La LFSS 2018 a introduit en son article 51 un dispositif permettant d’expérimenter de nouvelles organisations en santé reposant sur des modes de financements innovants, dérogeant aux règles classiques de tarification.  Le secteur sanitaire s’est saisi de ce dispositif, mais ce dernier est peu adapté au secteur médico-social. La proposition vise ainsi à amplifier la portée de l’article 51 pour permettre aux ESMS d’expérimenter des dérogations aux règles d’organisation et de nouvelles formes de coopération entre les acteurs au service du parcours de santé et de vie de personnes.
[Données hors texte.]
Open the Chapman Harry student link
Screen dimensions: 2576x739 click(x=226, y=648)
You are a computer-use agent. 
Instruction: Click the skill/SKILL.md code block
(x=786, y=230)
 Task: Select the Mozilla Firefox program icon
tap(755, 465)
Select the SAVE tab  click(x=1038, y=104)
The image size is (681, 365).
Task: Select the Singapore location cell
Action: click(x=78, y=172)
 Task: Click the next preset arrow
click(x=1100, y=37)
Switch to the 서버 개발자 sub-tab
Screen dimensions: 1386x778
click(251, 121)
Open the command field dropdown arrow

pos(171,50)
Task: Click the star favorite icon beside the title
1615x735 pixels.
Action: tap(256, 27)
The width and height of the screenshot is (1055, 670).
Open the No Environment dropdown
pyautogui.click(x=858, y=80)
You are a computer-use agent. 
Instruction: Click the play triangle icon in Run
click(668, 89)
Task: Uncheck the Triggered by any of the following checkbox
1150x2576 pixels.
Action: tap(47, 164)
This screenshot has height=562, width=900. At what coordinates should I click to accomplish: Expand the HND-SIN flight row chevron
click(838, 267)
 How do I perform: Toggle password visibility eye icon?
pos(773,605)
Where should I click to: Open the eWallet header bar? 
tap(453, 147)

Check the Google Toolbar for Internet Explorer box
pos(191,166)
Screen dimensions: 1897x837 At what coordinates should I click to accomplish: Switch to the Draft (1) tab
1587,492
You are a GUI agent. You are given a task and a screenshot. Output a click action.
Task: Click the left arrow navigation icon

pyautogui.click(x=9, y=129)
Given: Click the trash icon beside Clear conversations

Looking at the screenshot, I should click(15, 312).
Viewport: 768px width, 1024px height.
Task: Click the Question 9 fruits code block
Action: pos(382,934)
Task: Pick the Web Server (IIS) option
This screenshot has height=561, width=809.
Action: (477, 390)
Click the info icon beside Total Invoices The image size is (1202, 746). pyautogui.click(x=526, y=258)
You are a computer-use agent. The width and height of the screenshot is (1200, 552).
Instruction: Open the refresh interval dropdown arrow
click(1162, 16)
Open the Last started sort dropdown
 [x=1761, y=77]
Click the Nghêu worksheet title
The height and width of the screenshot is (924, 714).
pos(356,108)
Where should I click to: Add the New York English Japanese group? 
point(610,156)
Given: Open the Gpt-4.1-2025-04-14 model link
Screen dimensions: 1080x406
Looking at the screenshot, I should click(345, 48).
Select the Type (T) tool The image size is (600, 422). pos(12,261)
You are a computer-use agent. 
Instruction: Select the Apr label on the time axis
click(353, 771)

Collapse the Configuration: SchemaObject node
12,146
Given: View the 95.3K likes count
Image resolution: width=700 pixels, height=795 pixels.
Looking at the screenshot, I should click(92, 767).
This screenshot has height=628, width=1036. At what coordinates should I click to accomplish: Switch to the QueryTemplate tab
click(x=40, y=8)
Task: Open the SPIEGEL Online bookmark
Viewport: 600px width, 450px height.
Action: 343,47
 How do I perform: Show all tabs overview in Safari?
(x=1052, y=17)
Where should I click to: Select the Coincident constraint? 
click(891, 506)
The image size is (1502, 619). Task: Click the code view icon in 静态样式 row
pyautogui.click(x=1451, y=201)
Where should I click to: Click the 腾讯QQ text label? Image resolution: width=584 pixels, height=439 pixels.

Grille de lecture du PLFSS

Partie I : Dispositions relatives à l’exercice 2018

Partie II : Dispositions relatives à l’exercice 2019

Partie III : Dispositions relatives aux recettes et à l’équilibre de la Sécurité sociale pour 2020

  • Titre 1 : Dispositions relatives aux recettes, au recouvrement et à la trésorerie
    • Chapitre 1 : Favoriser le soutien à l’activité économique et aux actifs
    • Chapitre 2 : Simplifier et moderniser les relations avec l’administration
    • Chapitre 3 : Réguler le secteur des produits de santé
  • Titre 2 : Conditions générales de l’équilibre financier de la Sécurité sociale

Partie IV : Dispositions relatives aux dépenses pour l’exercice 2020

  • Titre 1 : Poursuivre la transformation du système de soins
    • Chapitre 1 : Réformer le financement de notre système de santé
    • Chapitre 2 : Améliorer l’accès aux soins
    • Chapitre 3 : Renforcer la qualité, la pertinence et l’efficience des soins
  • Titre 2 : Promouvoir la justice sociale
    • Chapitre 1 : Protéger les Français contre les nouveaux risques
    • Chapitre 2 : Lutter contre la reproduction des inégalités sociales et territoriales
    • Chapitre 3 : Prendre en compte les parcours, les situations et les transitions
  • Titre 3 : Dotations et objectifs de dépense des branches et des organismes concourant au financement des régimes obligatoires

[1] Loi n° 2018-1213 du 24 décembre 2018 portant mesures d'urgence économiques et sociales.

[2] Loi n° 2019-774 du 24 juillet 2019 relative à l'organisation et à la transformation du système de santé.